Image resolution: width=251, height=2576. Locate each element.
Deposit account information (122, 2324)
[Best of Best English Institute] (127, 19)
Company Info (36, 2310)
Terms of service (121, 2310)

+ + + + + + +

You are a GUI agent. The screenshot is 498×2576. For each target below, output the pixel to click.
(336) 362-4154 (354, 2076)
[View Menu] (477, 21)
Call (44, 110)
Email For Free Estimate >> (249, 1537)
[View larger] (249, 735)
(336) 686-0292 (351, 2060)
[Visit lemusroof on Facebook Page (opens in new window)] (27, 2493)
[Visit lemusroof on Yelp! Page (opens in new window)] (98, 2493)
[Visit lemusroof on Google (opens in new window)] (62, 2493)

+ + + + + + +

# [WORK TASK]
The entries above hold a line with "(336) 362-4154 (354, 2076)" and a later line with "[Visit lemusroof on Google". Write out exactly those lines and all lines between, nothing more.

# [ANSWER SECTION]
(336) 362-4154 (354, 2076)
[View Menu] (477, 21)
Call (44, 110)
Email For Free Estimate >> (249, 1537)
[View larger] (249, 735)
(336) 686-0292 (351, 2060)
[Visit lemusroof on Facebook Page (opens in new window)] (27, 2493)
[Visit lemusroof on Yelp! Page (opens in new window)] (98, 2493)
[Visit lemusroof on Google (opens in new window)] (62, 2493)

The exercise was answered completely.